A criação da Prova Nacional Docente (PND), vinculada ao Exame Nacional de Desempenho dos Estudantes (Enade), é outro elemento que altera a dinâmica das licenciaturas. Agora, os cursos deixam de ser avaliados no ciclo tradicional e passam a ser submetidos à prova anualmente. Mais do que um instrumento de avaliação, a PND poderá servir como critério para concursos públicos de professores, tanto federais quanto de estados e municípios, um incentivo para que os estudantes se comprometam com seu desempenho.
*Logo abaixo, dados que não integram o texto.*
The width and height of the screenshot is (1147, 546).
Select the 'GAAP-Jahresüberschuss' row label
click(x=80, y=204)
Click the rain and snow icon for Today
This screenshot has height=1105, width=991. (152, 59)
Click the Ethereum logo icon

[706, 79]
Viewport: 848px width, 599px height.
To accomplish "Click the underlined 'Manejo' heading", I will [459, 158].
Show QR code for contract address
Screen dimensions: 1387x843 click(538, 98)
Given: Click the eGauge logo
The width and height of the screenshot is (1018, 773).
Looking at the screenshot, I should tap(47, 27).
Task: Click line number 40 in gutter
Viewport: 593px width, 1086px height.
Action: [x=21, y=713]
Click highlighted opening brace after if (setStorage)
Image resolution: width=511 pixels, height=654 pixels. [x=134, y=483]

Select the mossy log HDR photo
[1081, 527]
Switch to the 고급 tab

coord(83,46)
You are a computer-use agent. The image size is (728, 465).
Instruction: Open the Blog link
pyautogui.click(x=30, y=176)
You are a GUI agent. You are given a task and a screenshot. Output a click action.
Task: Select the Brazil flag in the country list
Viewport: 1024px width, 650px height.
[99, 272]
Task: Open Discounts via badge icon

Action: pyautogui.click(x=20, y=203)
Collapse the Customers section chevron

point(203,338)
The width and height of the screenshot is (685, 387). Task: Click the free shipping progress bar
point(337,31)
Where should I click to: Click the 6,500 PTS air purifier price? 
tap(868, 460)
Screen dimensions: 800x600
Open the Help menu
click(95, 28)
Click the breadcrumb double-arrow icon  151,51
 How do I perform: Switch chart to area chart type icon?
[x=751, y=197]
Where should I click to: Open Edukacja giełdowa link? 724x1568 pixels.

Apesar de as novas regras visarem a qualidade da formação pedagógica e da segunda licenciatura, cabe refletir sobre os possíveis efeitos colaterais dessas mudanças. O Brasil já enfrenta uma escassez preocupante de professores, especialmente nas áreas de Ciências, Matemática e Língua Portuguesa. Ao impor regras mais restritivas e eliminar formatos que ampliavam o acesso à habilitação docente, corre-se o risco de aprofundar esse déficit, caminhando para um “apagão” de profissionais.
Esse movimento, por sua vez, entra em tensão com o compromisso assumido pelo próprio governo federal de fortalecer a carreira docente, a exemplo de iniciativas como o programa Pé-de-Meia para estudantes de licenciaturas e Pedagogia. É preciso que a regulação caminhe de forma coerente com essas políticas de estímulo, garantindo que o rigor normativo não inviabilize a formação de novos educadores.
No que se refere ao contexto das instituições, ao reduzir o espaço para improvisos, o novo marco pode funcionar como um catalisador de diferenciação. Aquelas que investirem em excelência acadêmica, infraestrutura adequada e modelos pedagógicos inovadores terão vantagem competitiva.
A educação de qualidade não é fruto do acaso, mas de planejamento, investimento e compromisso. E, diante desse novo cenário, quem souber alinhar estratégia e regulação não apenas sobreviverá, mas se destacará em um setor cada vez mais competitivo e regulado.
Fato é que o cenário atual resulta de uma trajetória marcada por idas e vindas regulatórias que se arrastam há mais de uma década. Entre as tentativas de atualização da Resolução CNE/CP nº 2/1997, estão a Resolução nº 2/2015 e a Resolução nº 2/2019, nunca plenamente implementadas. Esse histórico de descontinuidade e falta de implementação plena culminou na Resolução nº 4/2024, que agora se apresenta como oportunidade e desafio para corrigir distorções acumuladas e estabelecer parâmetros claros.
A mensagem central que se extrai desse novo marco é a de que a sobrevivência e o crescimento sustentável das ofertas de formação pedagógica e segunda licenciatura dependem de qualidade aferida, conformidade regulatória e gestão institucional estratégica. Ignorar essa realidade é abrir mão da competitividade e assumir riscos que podem comprometer não apenas instituições, mas a própria capacidade do país de formar os professores de que tanto precisa.
Janguiê Diniz – Diretor-presidente da Associação Brasileira de Mantenedoras de Ensino Superior (ABMES), secretário-executivo do Brasil Educação – Fórum Brasileiro da Educação Particular, fundador e controlador do grupo Ser Educacional, e presidente do Instituto Êxito de Empreendedorismo.